- The Washington Times - Friday, April 15, 2005

Hundreds of readers responded to last week’s column about airport security. These were letters from Americans who fit no terrorist profile — airline pilots, mothers traveling with children, disabled people, elderly and other law-abiding Americans — and yet were frisked, groped and hassled.

The Transportation Security Administration (TSA) behaves as if all passengers and all baggage pose an equal security threat, and that’s stupid, because not nearly all passengers and baggage pose a security threat. They’ve seized articles such as tweezers, toy soldiers, hat pins, sewing scissors and other items they deem threatening to flight security.

I have solved my problem with the TSA. They have their procedures, and I have mine. Mine include minimizing my exposure to stupidity. Therefore, where I formerly took a commercial flight three or four times a month, over the last three years I’ve reduced it to once, maybe twice, a year.

Some of the letters reported more stupidity on behalf of the TSA than I imagined. I’ll highlight some of them:

One person wrote that he, his wife and son were stopped, questioned and searched at length by TSA and FBI officials. It turned out there was a terror alert for a person named Harry Smith (not the true name). The couple’s 5-year-old son’s name was also Harry Smith. How much of a brain do you think it requires for the FBI and TSA to immediately realize their 5-year-old son was the wrong Harry Smith?

Another writer wrote about his 88-year-old, hunched-over, arthritis-ridden father, barely able to walk, being searched, questioned and scanned and, as a result, brought to tears. Airline pilots going through security are searched and asked to empty their pockets, even though they wear photo identification tags and the TSA accepts that they are indeed pilots. Here’s my question: If a pilot wanted to fly a plane into a building, would he need a weapon to do so?

There’s little threat of another September 11, 2001-style, hijacking. First, sky marshals are randomly assigned to flights. But more important if there were a hijacking, passengers, knowing they were being flown to their death, would subdue the hijackers. Providing greater incentive is the likelihood an F-14 fighter jet would fly up to shoot down the plane.

There is a greater threat of a bomb placed onboard. The TSA’s seizure of harmless personal items from passengers is a waste of resources. Fortunately, the TSA now permits some things once banned, i.e., knitting needles, corkscrews, cigar cutters.

Let’s analyze the TSA economically. It costs TSA little to harass passengers. Screeners have an eight-hour-a-day job. So if you must wait in long lines, be harassed and miss your flight, what’s it to them, considering passengers’ docile response?

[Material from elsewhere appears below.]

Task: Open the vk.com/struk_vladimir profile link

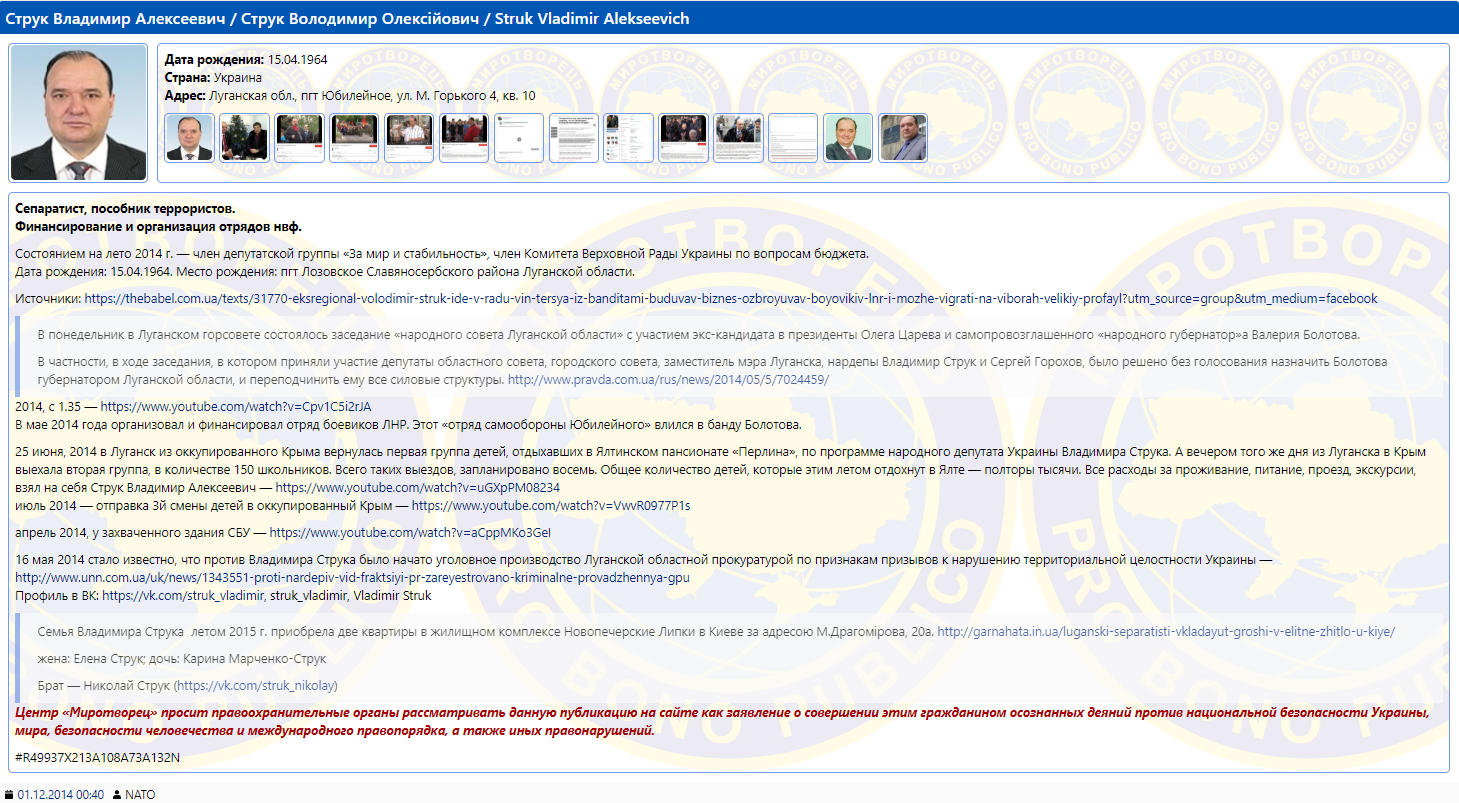Action: coord(183,595)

Many Americans accept the TSA policy, saying it makes them feel safer. I would ask them how much safer they would feel seeing an 88-year-old arthritic man, barely able to walk, given the treatment. Asking if every passenger is a security threat is similar to a munitions manufacturer asking if every hand grenade is good. A munitions manufacturer wouldn’t pull the pin on every hand grenade to see if it was a dud. He would devise a test to avoid the huge costs of assuming each hand grenade had an equal probability of being a dud.

Similarly, the TSA should devise a test to determine which passenger is likelier to pose a security threat. A good start might be the characteristics of previous terrorist passengers.

Walter E. Williams is a professor of economics at George Mason University and a nationally syndicated columnist.